Off Cape Horn
25th January 1769
Off Cape Horn
Winds from the South to the West-North-West, the first part fresh Gales and Squally with some Rain; Middle, little wind with Hail and Rain; latter, fresh Gales and Hazey, with Showers of Rain. At 8 p.m. the Island of Evouts North-West, distant 3 or 4 miles. Variation, per morning Amplitude 21 degrees 16 minutes East. At 8 a.m. the Southermost low point of land seen Yesterday Bore South 74 degrees West, and a remarkable Peaked Hill to the Southward of it South-West; and soon after we discovered that the land which we took Yesterday to be a part of the Main or an Island, was three Islands, which I take to be Hermites. At Noon the South Point of the Southermost Island bore North-West by West distant 3 leagues, having then 58 fathoms Peble Stones. This Point is pretty high and consists of Peaked Craggy rocks, and not far from it lay several others high above Water. It lies in the Latitude of 55 degrees 53 minutes South and South-West 26 Leagues from Straits La Mair, and by some on board thought to be Cape Horn; but I was of another Opinion, and with good reason, because we saw land to the Southward of it about 3 or 4 leagues. It appeared not unlike an Island with a very high round Hummock upon it; this I believe to be Cape Horn, for after we had stood about 3 Leagues the weather cleared up for about a quarter of an hour, which gave us a sight of the land bearing West-South-West, but we could see no land to the southward or Westward of it, and therefore conclude that it must be the Cape, but whether it be an Island of itself, a part of the Southermost of Hermits Islands, or a part of Terra del Fuego, I am not able to determine. However, this is of very little Consequence to Navigation: I only wished to be Certain whether or no it was the Southermost Land on or near to Terra del Fuego; but the thick foggy weather and the westerly winds which Carried us from the land prevented me from satisfying my Curiosity in this point, but from its Latitude and the reasons before given I think it must, and if so it must be Cape Horn, and lies in the latitude of 55 degrees 53 minutes South and Longitude 68 degrees 13 minutes West from the Meridian of Greenwich, being the Mean result of Several Observations of the sun and moon made the day after we left the land, and which agreed with those made at Straits Le Mair, allowing for the distance between one place and the other, which I found means very accurately to determine.
Joseph Banks Journal
Wind today Northwest: stood in with some Islands which were large, we could not tell for certain whether we saw any part of the main.

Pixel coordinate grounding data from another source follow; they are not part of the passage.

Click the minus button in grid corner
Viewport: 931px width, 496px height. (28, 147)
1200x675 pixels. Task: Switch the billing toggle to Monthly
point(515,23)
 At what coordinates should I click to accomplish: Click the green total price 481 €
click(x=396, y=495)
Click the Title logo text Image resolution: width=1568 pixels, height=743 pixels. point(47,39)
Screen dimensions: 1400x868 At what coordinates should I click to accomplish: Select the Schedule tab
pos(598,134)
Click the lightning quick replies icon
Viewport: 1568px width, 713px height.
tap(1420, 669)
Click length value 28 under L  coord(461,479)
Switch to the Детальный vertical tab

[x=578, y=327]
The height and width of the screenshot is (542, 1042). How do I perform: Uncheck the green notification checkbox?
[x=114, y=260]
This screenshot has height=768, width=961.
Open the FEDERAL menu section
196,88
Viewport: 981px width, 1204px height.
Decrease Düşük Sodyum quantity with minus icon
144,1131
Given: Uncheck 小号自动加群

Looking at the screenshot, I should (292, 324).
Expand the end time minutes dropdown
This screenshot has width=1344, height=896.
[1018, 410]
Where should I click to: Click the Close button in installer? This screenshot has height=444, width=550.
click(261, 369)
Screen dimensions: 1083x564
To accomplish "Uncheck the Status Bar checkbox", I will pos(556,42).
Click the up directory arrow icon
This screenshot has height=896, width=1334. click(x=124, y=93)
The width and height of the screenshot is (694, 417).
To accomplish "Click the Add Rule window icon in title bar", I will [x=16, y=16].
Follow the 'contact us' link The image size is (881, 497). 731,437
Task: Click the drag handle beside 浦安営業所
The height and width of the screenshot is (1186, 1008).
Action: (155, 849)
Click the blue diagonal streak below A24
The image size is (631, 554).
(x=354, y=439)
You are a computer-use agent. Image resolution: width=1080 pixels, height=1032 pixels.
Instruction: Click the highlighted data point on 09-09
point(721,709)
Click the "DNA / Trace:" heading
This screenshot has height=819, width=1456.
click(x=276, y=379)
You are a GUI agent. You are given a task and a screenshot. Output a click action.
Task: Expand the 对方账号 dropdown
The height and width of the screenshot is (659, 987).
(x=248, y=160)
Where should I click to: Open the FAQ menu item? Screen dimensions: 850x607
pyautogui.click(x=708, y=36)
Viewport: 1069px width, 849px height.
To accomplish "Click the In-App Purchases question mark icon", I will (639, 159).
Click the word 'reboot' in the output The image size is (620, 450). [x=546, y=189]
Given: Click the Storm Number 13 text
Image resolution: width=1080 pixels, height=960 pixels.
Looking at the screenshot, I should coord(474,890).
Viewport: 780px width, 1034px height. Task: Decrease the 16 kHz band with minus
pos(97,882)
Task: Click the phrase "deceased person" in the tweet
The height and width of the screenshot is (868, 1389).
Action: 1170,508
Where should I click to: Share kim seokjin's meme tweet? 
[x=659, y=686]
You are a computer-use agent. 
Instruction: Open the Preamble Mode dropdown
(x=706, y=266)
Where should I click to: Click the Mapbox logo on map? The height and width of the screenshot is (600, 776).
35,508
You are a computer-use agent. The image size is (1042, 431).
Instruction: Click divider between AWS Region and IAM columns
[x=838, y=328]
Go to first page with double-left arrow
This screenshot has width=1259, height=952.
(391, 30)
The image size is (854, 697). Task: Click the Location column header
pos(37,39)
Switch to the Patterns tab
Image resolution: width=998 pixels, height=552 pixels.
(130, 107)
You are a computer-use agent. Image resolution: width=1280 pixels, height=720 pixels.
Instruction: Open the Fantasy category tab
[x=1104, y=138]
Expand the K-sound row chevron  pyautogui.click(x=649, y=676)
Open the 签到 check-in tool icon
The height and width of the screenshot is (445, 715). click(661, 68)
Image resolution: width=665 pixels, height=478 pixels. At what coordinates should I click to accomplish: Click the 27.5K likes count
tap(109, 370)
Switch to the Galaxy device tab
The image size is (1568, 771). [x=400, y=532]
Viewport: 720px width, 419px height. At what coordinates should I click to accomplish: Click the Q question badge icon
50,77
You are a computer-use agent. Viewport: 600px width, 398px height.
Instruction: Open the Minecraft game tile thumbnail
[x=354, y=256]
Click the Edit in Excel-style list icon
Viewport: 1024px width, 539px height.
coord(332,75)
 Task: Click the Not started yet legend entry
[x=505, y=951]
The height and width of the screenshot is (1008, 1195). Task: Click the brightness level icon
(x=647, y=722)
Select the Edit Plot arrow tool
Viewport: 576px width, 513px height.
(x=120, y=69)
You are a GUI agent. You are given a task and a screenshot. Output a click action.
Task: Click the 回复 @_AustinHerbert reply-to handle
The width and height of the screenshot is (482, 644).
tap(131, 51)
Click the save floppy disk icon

The little Island mentiond yesterday was in view, and beyond that the land made in a bluf head, within which another appeard tho but faintly which was farther to the Southward; possibly that might be Cape Horn, but a fog which overcast it almost immediately after we saw it hinderd our making any material observations upon it, so all we can say is that it was the Southermost land that we saw and does not ill answer to the description [of] Cape Horn given by the French, who place it upon an Island and say that it is composd of two bluff headlands.
Sydney Parkinson’s Journal
We saw Cape Horn, at about five leagues distance, which, contrary to our expectations, we doubled with as little danger as the North Foreland on the Kentish coast; the heavens were fair, the wind temperate, the weather pleasant, and being within one mile of the shore, we had a more distinct view of this coast, than perhaps any former voyagers have had on this ocean.
The point of the Cape is very low; and at the S. E. extremity there are several islands, called, by the French, Isles d'Hermitage; and near it are several ragged rocks. The Cape is in latitude 55° 48' S. and longitude 67° 40'` W. We sounded in fifty-five fathom, and sound round stones, and broken shells.